I don’t insist on this, we’ll see how it ultimately plays out once the primaries are over and Clinton v. Trump is in full swing. I just wouldn’t be at all surprised if most of the wealthy Republicans decided to hold their nose, hope for the best, and decide to stick with The Tribe.
Monala
@Kylroy: you still have a better chance of influencing your white male friends and family than the rest of us do.
I'mNotSureWhoIWantToBeYet
@Bob In Portland: The point is likability polls aren’t votes, as was made more eloquently by the Massachusetts results pointed to far up the thread.
Hillary has a lot of fans. According to some analysis out there, women elect US Presidents. The chance to elect a woman seems likely to have a positive impact on Team D results, even if lots of white men can’t stand her…
But we’ll see.
Cheers,
Scott.
SFAW
@Baud:
Don’t give up hope!
And besides, you’ve got gifted … hands. Or at least, what “hands” is supposed to represent in the Rubicon. (i.e., Rubio lexicon)
SFAW
@redshirt:
Actually, I just fail to understand Quinnipiac’s credibility. I mean, they’re not Rasmussen or Gallup or Dean Chambers or Bloody Billy Kristol, but hasn’t their success rate over the past few cycles been kinda iffy?

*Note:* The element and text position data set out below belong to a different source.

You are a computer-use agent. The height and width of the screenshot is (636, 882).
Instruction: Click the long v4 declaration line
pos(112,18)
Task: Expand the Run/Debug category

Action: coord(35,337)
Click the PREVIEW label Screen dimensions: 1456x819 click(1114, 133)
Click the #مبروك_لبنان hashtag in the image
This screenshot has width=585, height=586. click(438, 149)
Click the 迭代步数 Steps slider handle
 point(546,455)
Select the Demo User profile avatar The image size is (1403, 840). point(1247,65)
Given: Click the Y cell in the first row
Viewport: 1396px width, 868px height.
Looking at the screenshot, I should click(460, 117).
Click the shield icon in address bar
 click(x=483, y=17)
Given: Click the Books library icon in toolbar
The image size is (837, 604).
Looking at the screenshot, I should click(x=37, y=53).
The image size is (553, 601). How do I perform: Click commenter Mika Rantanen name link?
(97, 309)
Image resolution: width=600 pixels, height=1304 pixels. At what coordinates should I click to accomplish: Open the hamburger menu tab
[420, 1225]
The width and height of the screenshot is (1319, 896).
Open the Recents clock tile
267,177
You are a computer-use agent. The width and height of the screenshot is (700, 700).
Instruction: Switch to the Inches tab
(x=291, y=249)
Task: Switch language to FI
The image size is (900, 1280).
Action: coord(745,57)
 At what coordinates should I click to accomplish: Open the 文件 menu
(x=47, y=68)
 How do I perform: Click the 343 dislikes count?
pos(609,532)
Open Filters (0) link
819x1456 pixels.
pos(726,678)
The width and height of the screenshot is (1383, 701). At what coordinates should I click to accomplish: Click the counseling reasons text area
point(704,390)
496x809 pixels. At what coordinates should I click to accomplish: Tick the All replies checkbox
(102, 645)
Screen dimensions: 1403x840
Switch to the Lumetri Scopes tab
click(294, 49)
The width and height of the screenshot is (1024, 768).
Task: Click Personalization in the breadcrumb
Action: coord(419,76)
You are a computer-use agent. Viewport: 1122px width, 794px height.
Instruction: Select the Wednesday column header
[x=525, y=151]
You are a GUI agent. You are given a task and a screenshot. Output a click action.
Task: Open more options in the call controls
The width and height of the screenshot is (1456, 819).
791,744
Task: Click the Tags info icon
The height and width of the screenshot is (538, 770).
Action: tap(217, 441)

(Disclaimer: TLTDTR – too lazy to do the research)
J R in WV
Gosh, Bob sue has a lot to say, up in Portland. Been to all the riots and demos for the last, um, 1960s to 2016, wow, over 45 years!!
What credentials! I bet he’s been on Democratic committees of all sorts, right?
Worked hard for everyone but, well President Carter, back when he lost so bad there was nothing Bob could do. So sad. I hope he keeps us informed from his high-level perch!
SFAW
@mclaren:
You’re kidding, right?
You’re talking about an electorate that, in practical terms, rewarded the Republicans for shutting down the Government, rewards people like Brownback for impoverishing his/their state, rewards McConnell for stopping the uppity darkie in the Black House (no matter what it does to their own well-being), and so on
They can’t get their hate on against Trump talking about how well-hung he (says he) is. But they can sure-as-shit get it on against Hitlery, because of Robert Bork, or the Vince Foster/lesbian thing, or her Commie health plan (from the ’90s) or “Is today a day that ends in ‘Y’? Then Hillary is EVUL!” or Benghazziiii!!! ad infinitum.
Matt McIrvin
@SFAW: I don’t know, but in the case of Hillary Clinton’s favorable/unfavorable, Quinnipiac’s numbers aren’t too far out of line with anyone else’s. They did happen to post some of the most pro-Sanders recent outliers for the national primary race, but I think it was just by chance, since there doesn’t really seem to be a pattern there longer-term.
Raven Onthill
@raven: Hey, I had it first!
But there are a lot of corvids. Ravens are important in the north in all kinds of different ways, so there’s a lot of ways to get to the name. So now I’m Raven Onthill, and who are you?
LAC
@Bob In Portland: here we go with the race immunity credentials that is supposed to cover your ass and make any of your dumb assertions about black people ok because blah blah. Jaysus…
Matt McIrvin
@Linnaeus: Just saw a commenter on Delong’s blog saying that his “state-by-state analysis” revealed that she’d lose all three, and also NH and Colorado, and “has to win Virginia”.
Which I don’t get, since if she really loses all those states (and doesn’t carry any non-Obama 2012 states) there’s no way she’s winning just by getting Virginia. And I also don’t see where his claim about New Hampshire comes from, since she actually has a comfortable lead over Trump there in all recent general-election polls.